* Start SOURCE MATERIAL *

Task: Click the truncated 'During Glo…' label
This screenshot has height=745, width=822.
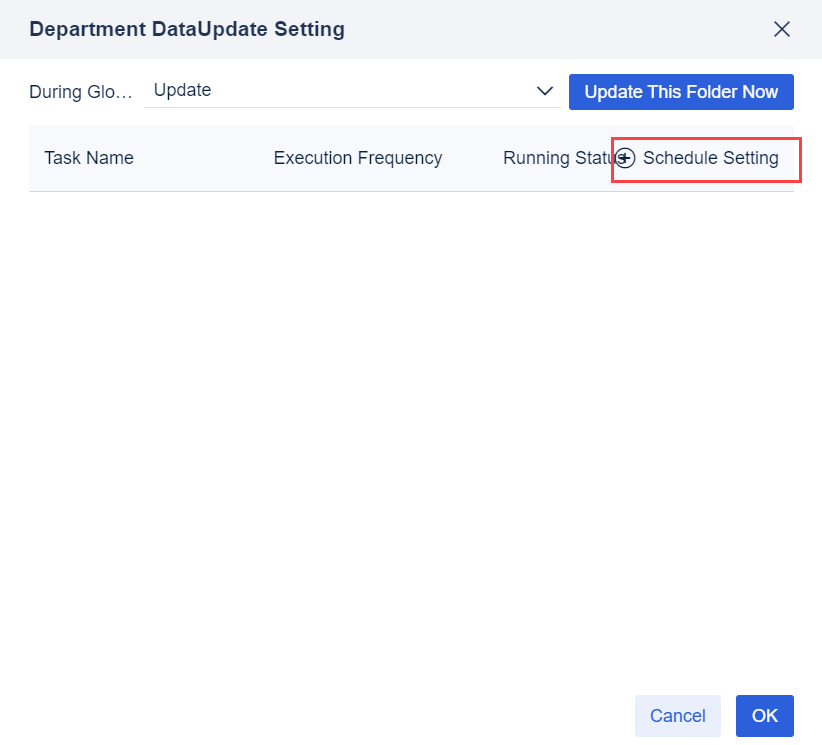Action: coord(80,92)

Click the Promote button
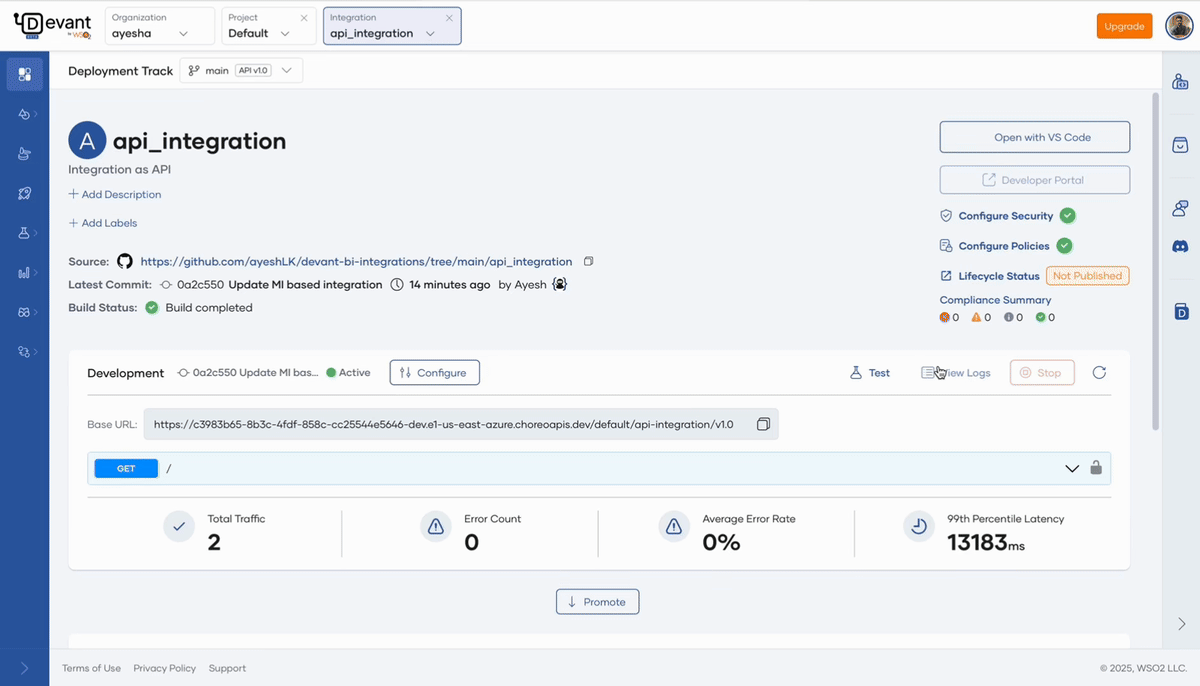pyautogui.click(x=597, y=602)
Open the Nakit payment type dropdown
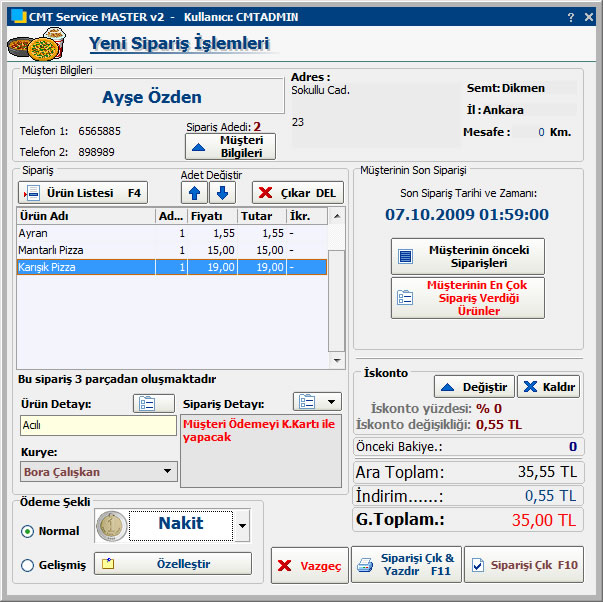603x602 pixels. pos(243,524)
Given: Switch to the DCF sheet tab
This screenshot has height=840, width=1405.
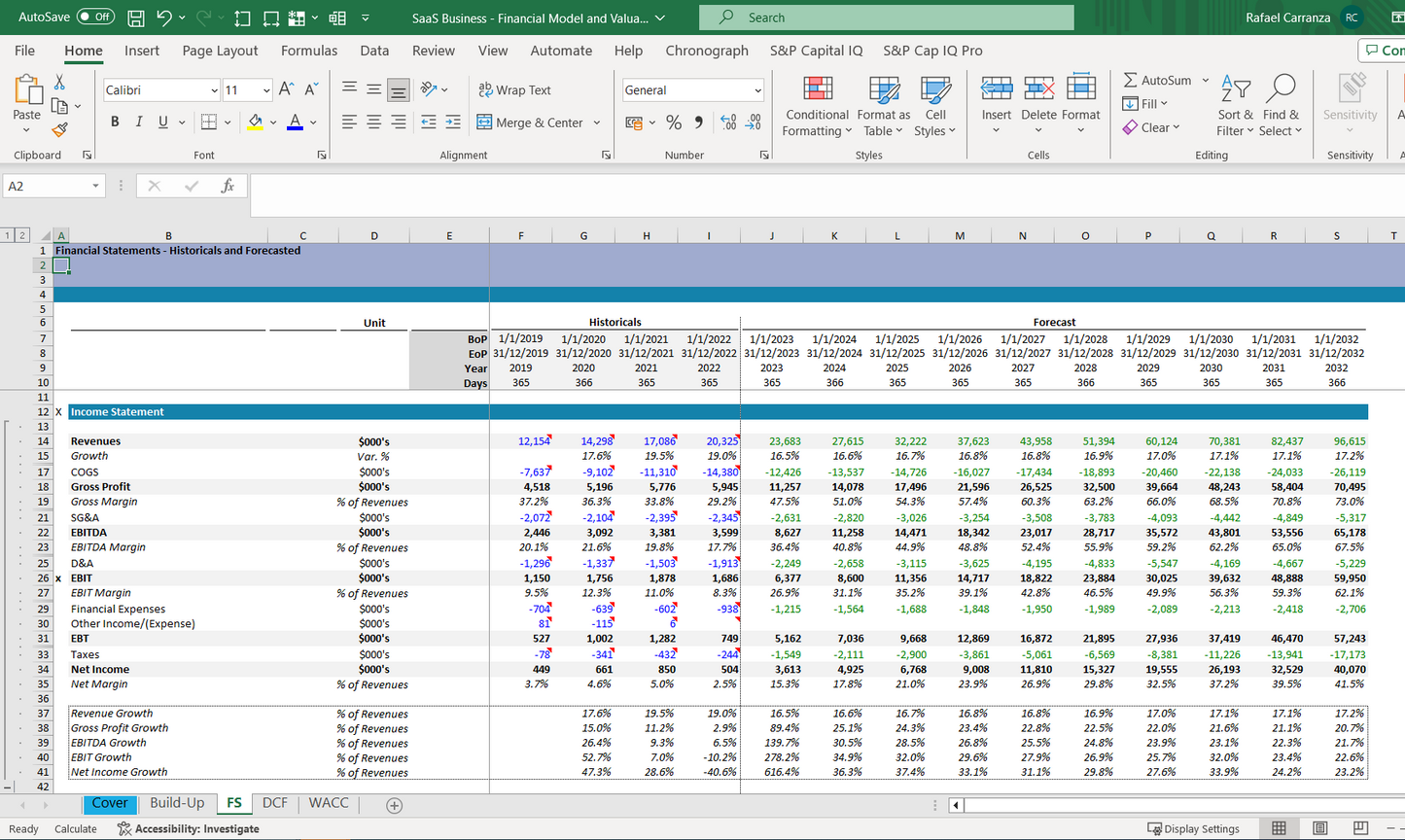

* End SOURCE MATERIAL *

▶ STATED PROBLEM
Rewrite the lines of the items above as a JSON list of strings, one string per line, starting at the line containing "Click the Promote button" and ending at the end of the items, with both ends included. Skip blank lines and leave the pictures out.

▶ TASK SOLUTION
[
  "Click the Promote button",
  "pyautogui.click(x=597, y=602)",
  "Open the Nakit payment type dropdown",
  "603x602 pixels. pos(243,524)",
  "Given: Switch to the DCF sheet tab",
  "This screenshot has height=840, width=1405."
]